## start
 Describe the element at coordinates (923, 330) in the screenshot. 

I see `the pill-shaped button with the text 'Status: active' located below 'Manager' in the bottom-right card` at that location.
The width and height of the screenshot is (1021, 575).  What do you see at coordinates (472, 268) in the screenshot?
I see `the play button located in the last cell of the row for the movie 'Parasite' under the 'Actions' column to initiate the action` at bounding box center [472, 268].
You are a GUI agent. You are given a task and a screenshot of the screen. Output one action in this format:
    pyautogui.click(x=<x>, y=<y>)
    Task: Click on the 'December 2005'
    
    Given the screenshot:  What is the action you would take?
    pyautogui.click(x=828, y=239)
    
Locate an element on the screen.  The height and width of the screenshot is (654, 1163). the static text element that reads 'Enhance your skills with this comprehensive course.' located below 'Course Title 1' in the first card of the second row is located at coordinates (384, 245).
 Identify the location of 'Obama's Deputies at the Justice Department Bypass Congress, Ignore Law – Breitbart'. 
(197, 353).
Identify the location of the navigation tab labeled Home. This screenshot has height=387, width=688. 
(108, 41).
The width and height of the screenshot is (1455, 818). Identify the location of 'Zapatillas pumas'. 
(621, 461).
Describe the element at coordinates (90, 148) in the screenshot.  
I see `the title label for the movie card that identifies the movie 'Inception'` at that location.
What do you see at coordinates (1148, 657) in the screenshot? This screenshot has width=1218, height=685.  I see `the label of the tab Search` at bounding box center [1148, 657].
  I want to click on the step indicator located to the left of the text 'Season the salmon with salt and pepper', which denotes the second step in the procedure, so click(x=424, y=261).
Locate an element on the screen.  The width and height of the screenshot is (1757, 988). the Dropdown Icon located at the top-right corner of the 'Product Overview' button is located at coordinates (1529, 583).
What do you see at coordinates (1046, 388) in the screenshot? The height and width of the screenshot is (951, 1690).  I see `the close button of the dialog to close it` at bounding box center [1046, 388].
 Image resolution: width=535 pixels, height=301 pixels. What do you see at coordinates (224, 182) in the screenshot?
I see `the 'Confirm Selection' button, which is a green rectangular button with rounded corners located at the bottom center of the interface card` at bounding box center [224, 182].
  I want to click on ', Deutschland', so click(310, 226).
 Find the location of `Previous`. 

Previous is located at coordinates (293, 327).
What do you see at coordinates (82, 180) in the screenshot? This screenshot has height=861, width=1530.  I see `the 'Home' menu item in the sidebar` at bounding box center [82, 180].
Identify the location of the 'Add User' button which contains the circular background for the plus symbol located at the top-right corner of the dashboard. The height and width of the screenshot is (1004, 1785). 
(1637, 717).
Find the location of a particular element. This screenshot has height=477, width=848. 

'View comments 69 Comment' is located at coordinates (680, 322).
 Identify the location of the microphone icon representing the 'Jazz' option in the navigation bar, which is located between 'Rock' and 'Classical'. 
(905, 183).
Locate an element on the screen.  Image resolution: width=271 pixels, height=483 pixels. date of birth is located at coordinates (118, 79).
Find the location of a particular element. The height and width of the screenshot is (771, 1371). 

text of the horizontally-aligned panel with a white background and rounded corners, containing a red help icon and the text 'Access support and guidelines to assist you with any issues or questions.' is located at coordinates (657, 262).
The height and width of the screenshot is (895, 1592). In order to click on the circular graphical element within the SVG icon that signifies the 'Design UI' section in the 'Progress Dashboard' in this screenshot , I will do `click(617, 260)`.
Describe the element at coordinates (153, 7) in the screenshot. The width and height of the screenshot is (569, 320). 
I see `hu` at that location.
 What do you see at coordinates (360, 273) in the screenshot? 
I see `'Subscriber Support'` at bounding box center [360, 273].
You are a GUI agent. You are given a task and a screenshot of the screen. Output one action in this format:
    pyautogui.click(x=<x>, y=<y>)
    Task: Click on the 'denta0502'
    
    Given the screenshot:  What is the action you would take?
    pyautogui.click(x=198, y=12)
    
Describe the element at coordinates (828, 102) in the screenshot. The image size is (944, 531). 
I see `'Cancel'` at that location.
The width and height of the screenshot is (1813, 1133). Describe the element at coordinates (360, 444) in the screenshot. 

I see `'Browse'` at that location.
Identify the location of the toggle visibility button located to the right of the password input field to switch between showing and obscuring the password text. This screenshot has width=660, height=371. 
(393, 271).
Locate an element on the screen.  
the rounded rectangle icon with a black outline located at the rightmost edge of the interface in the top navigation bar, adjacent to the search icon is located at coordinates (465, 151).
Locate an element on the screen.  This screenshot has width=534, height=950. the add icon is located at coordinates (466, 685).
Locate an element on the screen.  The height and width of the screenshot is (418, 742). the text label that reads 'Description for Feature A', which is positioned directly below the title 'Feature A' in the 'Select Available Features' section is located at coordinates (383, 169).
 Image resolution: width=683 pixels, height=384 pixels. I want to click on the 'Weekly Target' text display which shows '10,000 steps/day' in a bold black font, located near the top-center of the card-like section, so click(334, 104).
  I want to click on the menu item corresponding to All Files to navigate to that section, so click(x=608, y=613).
## end
- Task -
Copy every item above word for word, line by line.

- Right answer -
 Describe the element at coordinates (923, 330) in the screenshot. 

I see `the pill-shaped button with the text 'Status: active' located below 'Manager' in the bottom-right card` at that location.
The width and height of the screenshot is (1021, 575).  What do you see at coordinates (472, 268) in the screenshot?
I see `the play button located in the last cell of the row for the movie 'Parasite' under the 'Actions' column to initiate the action` at bounding box center [472, 268].
You are a GUI agent. You are given a task and a screenshot of the screen. Output one action in this format:
    pyautogui.click(x=<x>, y=<y>)
    Task: Click on the 'December 2005'
    
    Given the screenshot:  What is the action you would take?
    pyautogui.click(x=828, y=239)
    
Locate an element on the screen.  The height and width of the screenshot is (654, 1163). the static text element that reads 'Enhance your skills with this comprehensive course.' located below 'Course Title 1' in the first card of the second row is located at coordinates (384, 245).
 Identify the location of 'Obama's Deputies at the Justice Department Bypass Congress, Ignore Law – Breitbart'. 
(197, 353).
Identify the location of the navigation tab labeled Home. This screenshot has height=387, width=688. 
(108, 41).
The width and height of the screenshot is (1455, 818). Identify the location of 'Zapatillas pumas'. 
(621, 461).
Describe the element at coordinates (90, 148) in the screenshot.  
I see `the title label for the movie card that identifies the movie 'Inception'` at that location.
What do you see at coordinates (1148, 657) in the screenshot? This screenshot has width=1218, height=685.  I see `the label of the tab Search` at bounding box center [1148, 657].
  I want to click on the step indicator located to the left of the text 'Season the salmon with salt and pepper', which denotes the second step in the procedure, so click(x=424, y=261).
Locate an element on the screen.  The width and height of the screenshot is (1757, 988). the Dropdown Icon located at the top-right corner of the 'Product Overview' button is located at coordinates (1529, 583).
What do you see at coordinates (1046, 388) in the screenshot? The height and width of the screenshot is (951, 1690).  I see `the close button of the dialog to close it` at bounding box center [1046, 388].
 Image resolution: width=535 pixels, height=301 pixels. What do you see at coordinates (224, 182) in the screenshot?
I see `the 'Confirm Selection' button, which is a green rectangular button with rounded corners located at the bottom center of the interface card` at bounding box center [224, 182].
  I want to click on ', Deutschland', so click(310, 226).
 Find the location of `Previous`. 

Previous is located at coordinates (293, 327).
What do you see at coordinates (82, 180) in the screenshot? This screenshot has height=861, width=1530.  I see `the 'Home' menu item in the sidebar` at bounding box center [82, 180].
Identify the location of the 'Add User' button which contains the circular background for the plus symbol located at the top-right corner of the dashboard. The height and width of the screenshot is (1004, 1785). 
(1637, 717).
Find the location of a particular element. This screenshot has height=477, width=848. 

'View comments 69 Comment' is located at coordinates (680, 322).
 Identify the location of the microphone icon representing the 'Jazz' option in the navigation bar, which is located between 'Rock' and 'Classical'. 
(905, 183).
Locate an element on the screen.  Image resolution: width=271 pixels, height=483 pixels. date of birth is located at coordinates (118, 79).
Find the location of a particular element. The height and width of the screenshot is (771, 1371). 

text of the horizontally-aligned panel with a white background and rounded corners, containing a red help icon and the text 'Access support and guidelines to assist you with any issues or questions.' is located at coordinates (657, 262).
The height and width of the screenshot is (895, 1592). In order to click on the circular graphical element within the SVG icon that signifies the 'Design UI' section in the 'Progress Dashboard' in this screenshot , I will do `click(617, 260)`.
Describe the element at coordinates (153, 7) in the screenshot. The width and height of the screenshot is (569, 320). 
I see `hu` at that location.
 What do you see at coordinates (360, 273) in the screenshot? 
I see `'Subscriber Support'` at bounding box center [360, 273].
You are a GUI agent. You are given a task and a screenshot of the screen. Output one action in this format:
    pyautogui.click(x=<x>, y=<y>)
    Task: Click on the 'denta0502'
    
    Given the screenshot:  What is the action you would take?
    pyautogui.click(x=198, y=12)
    
Describe the element at coordinates (828, 102) in the screenshot. The image size is (944, 531). 
I see `'Cancel'` at that location.
The width and height of the screenshot is (1813, 1133). Describe the element at coordinates (360, 444) in the screenshot. 

I see `'Browse'` at that location.
Identify the location of the toggle visibility button located to the right of the password input field to switch between showing and obscuring the password text. This screenshot has width=660, height=371. 
(393, 271).
Locate an element on the screen.  
the rounded rectangle icon with a black outline located at the rightmost edge of the interface in the top navigation bar, adjacent to the search icon is located at coordinates (465, 151).
Locate an element on the screen.  This screenshot has width=534, height=950. the add icon is located at coordinates (466, 685).
Locate an element on the screen.  The height and width of the screenshot is (418, 742). the text label that reads 'Description for Feature A', which is positioned directly below the title 'Feature A' in the 'Select Available Features' section is located at coordinates (383, 169).
 Image resolution: width=683 pixels, height=384 pixels. I want to click on the 'Weekly Target' text display which shows '10,000 steps/day' in a bold black font, located near the top-center of the card-like section, so click(334, 104).
  I want to click on the menu item corresponding to All Files to navigate to that section, so click(x=608, y=613).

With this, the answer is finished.